The decision came after nearly two years of litigation—initiated by nonprofit public interest group Energy Policy Advocates (EPA)—to compel Ellison to release documents pertaining to his hiring of two privately funded Special Assistants Attorneys General (SAAGs). As previously reported, publicly available documents reveal that the salaries of the SAAGs, whom Ellison hired in 2019, were paid for by the NYU State Energy and Environmental Impact Center, a Bloomberg-funded activist organization.

In a complaint filed in August 2019, EPA, represented by Upper Midwest Law Center, argued that the AG has been hiding records that "demonstrate clear relationships between state attorneys general and the aforementioned major donor’s group." The suit also alleges that Ellison employed the SAAGs as part of a coordinated effort to target “perceived opponents of a shared political and policy agenda” relating to climate change.

“The Freedom Foundation of Minnesota believes that Ellison's office is inappropriately using Special Assistant Attorney Generals paid for by the New York University School of Law's State Energy and Environmental Impact Center to coordinate, instigate and litigate a well-coordinated climate change lawsuit between several states,” Meeks said. “Until we can fully and carefully review these important documents, Minnesota taxpayers really don't know what level of coordination and potentially inappropriate behavior has been happening in the Minnesota attorney general's office, action coordinated by staff paid for by private funders with their own agenda.”

Aside from requiring greater transparency from the Minnesota AG, the recent ruling will likely also have significant ramifications for the other states with whom Ellison communicated.
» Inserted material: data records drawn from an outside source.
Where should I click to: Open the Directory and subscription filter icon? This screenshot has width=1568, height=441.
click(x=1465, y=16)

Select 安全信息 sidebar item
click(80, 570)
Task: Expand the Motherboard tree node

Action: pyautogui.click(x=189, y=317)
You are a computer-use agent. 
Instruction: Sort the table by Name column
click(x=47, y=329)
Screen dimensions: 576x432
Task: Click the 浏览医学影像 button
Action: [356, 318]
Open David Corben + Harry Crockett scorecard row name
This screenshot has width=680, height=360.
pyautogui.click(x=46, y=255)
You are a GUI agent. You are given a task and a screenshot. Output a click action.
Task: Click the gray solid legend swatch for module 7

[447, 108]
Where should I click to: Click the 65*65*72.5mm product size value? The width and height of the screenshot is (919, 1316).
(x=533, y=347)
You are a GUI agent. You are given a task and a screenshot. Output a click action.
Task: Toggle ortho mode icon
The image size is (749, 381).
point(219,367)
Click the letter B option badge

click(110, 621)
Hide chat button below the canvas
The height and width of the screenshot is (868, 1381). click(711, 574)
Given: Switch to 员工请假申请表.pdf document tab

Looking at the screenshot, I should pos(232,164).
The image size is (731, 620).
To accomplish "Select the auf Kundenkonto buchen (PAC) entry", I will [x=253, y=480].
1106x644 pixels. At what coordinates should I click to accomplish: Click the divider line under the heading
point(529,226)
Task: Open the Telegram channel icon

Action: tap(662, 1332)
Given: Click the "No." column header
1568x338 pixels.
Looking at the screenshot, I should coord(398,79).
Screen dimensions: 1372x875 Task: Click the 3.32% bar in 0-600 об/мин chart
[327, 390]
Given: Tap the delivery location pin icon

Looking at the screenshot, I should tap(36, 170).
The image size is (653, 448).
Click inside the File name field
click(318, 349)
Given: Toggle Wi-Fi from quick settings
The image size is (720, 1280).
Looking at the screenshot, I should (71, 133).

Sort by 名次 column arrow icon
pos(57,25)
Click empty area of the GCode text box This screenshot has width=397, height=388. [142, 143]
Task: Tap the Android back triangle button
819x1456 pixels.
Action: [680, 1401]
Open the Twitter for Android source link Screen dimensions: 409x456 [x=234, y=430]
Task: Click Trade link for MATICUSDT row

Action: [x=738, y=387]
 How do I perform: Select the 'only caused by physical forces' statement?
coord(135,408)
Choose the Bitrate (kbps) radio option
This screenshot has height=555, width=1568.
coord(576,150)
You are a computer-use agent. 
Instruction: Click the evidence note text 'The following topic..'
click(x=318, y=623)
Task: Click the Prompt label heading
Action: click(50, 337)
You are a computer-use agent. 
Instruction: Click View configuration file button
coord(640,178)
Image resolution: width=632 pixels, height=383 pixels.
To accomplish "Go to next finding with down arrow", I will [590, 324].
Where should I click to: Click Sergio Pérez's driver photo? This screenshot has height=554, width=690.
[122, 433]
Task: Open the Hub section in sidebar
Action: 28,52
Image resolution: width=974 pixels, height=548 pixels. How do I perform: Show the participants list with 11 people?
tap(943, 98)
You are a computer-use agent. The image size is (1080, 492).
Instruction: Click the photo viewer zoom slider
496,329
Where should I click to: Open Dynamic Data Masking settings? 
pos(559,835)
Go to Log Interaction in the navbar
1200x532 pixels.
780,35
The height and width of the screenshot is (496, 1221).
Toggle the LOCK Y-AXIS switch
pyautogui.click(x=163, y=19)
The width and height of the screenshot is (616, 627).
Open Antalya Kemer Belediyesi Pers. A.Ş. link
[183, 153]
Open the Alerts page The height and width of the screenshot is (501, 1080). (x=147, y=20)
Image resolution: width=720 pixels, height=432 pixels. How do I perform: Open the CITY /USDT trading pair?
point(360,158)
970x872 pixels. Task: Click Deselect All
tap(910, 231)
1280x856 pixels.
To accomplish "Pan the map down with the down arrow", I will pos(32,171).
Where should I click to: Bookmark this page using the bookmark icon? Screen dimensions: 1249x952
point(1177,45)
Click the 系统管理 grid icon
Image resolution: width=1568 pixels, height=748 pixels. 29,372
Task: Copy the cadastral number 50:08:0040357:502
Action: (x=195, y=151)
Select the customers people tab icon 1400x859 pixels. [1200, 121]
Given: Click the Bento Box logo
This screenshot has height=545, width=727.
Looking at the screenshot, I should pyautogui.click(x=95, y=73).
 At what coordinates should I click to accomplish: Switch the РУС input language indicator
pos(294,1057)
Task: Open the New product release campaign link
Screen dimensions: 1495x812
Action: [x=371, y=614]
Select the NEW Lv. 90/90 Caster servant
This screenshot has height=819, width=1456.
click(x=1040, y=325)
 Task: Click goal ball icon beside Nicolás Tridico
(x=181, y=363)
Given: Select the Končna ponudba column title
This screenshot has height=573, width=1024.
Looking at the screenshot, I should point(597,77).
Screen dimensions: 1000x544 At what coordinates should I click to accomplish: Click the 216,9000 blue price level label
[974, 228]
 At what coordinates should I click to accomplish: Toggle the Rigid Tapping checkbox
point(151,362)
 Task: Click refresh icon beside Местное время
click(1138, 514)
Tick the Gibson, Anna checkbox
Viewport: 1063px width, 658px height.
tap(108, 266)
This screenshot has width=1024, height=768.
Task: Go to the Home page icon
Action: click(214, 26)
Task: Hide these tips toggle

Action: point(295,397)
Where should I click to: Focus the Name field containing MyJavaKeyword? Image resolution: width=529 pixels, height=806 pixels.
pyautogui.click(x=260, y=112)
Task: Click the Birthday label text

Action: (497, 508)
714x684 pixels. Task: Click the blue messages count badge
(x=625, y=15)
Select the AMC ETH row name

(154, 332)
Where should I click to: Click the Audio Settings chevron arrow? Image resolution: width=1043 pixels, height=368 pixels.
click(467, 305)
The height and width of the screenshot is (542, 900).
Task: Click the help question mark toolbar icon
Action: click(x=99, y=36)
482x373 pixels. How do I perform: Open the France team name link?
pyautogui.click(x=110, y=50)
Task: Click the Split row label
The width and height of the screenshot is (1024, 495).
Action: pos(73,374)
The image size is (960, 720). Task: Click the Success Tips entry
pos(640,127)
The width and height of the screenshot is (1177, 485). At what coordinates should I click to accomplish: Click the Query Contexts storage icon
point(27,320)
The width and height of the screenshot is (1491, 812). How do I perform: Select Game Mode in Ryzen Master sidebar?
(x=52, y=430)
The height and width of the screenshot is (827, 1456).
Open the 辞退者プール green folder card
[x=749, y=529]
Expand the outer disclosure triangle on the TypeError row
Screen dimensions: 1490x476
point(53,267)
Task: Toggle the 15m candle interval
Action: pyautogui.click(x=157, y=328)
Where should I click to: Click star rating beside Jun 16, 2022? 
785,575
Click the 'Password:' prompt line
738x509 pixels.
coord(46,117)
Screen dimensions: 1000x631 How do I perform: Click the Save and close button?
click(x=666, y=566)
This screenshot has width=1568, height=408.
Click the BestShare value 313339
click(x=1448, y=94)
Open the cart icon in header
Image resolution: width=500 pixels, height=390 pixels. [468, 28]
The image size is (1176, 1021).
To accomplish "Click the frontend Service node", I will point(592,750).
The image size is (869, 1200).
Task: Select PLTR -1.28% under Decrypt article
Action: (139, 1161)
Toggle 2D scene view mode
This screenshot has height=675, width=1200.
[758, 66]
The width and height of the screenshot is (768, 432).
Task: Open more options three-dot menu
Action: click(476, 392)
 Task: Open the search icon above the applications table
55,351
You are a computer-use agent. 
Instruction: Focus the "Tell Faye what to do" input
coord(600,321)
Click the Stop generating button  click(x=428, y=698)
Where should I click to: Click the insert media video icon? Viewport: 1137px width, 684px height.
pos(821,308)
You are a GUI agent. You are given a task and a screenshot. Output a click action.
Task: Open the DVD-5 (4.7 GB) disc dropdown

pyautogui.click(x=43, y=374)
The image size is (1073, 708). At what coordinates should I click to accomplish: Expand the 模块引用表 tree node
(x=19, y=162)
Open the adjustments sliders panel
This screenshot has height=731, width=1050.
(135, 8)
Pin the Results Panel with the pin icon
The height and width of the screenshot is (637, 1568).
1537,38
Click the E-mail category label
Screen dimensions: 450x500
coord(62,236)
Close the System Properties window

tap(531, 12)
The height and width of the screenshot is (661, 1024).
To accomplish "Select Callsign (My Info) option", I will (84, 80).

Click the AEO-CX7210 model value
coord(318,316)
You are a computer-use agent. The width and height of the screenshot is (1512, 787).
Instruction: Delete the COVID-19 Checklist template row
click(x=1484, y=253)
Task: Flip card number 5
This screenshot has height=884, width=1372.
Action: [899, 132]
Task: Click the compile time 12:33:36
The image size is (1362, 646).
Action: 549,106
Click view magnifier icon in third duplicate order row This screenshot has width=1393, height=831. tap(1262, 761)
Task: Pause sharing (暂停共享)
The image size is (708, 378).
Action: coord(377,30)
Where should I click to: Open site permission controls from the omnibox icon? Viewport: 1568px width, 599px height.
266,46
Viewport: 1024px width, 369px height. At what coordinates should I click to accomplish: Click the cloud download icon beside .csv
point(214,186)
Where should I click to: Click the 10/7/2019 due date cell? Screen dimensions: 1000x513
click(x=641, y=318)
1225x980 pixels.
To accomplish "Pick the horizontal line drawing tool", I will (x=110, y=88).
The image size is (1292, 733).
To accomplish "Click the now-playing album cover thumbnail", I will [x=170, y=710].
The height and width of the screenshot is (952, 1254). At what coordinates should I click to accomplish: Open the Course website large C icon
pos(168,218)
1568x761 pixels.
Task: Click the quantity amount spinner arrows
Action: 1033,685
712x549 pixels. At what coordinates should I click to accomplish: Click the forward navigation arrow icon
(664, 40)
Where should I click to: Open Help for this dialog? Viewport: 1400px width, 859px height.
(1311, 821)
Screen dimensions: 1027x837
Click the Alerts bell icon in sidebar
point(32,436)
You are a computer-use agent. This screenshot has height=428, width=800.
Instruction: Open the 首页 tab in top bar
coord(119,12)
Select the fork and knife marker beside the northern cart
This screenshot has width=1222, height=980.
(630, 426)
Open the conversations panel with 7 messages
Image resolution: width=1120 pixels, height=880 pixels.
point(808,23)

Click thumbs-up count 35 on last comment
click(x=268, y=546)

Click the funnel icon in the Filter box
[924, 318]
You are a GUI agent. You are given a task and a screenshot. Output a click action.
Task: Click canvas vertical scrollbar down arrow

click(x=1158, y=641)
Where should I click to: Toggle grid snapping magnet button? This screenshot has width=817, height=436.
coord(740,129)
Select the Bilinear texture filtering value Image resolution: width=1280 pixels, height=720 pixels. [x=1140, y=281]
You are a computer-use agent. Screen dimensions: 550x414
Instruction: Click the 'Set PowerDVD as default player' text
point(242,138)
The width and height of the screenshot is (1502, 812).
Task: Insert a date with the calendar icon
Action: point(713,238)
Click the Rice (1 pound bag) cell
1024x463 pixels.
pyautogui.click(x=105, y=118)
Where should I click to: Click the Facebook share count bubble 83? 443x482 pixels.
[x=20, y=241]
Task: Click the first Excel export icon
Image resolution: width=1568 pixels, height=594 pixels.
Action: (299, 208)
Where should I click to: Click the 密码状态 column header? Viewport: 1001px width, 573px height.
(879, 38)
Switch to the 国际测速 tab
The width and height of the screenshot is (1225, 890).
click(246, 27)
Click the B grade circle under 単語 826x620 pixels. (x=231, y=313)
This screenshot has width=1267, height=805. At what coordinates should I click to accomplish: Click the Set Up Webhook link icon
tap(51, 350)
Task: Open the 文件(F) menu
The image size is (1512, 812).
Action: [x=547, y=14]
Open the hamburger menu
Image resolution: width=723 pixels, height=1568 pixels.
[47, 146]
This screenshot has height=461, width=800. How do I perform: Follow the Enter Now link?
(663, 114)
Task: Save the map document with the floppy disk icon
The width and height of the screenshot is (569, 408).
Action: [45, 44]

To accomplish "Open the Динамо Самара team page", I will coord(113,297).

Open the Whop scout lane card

While those states shared information with Ellison under the guise of protection from the "common interest doctrine," the Court of Appeals' decision will now mandate the unveiling of those previously hidden documents. The result could ultimately lead to shake-ups in other states where AGs have made similar efforts to shield these inter-state communications from constituents.

While the common interest doctrine is valid in some form in the majority of U.S states, the Appeals Court ruled that it has never been recognized in Minnesota. The court emphasized that while attorney-client privilege is protected and codified in a state statute, the common interest doctrine is not.

"Respondents urge this court to recognize the common-interest doctrine for the first time, but we decline the invitation to do so," the court stated in the precedential decision.

In an interview with Legal Newsline last week, Matthew D. Hardin, a board member of Energy Policy Advocates, argued that in the interest of transparency, the public has the right to know any information that other organizations or states are told by the attorney general.

“Attorney-client privilege is a thing, but you don't get to tell New York something that you're not willing to tell the public. That was always our position throughout," Hardin said.

Meeks is hopeful that the recent ruling will allow the taxpayers of Minnesota to finally have a better understanding of the inner workings of the AG's office.

“True government transparency is one of the only tools Minnesotans have to hold elected officials accountable for their actions,” Meeks said. "We've waited two years to see these thus-far secret documents—it's time for the attorney general to share with us what he's been hiding.”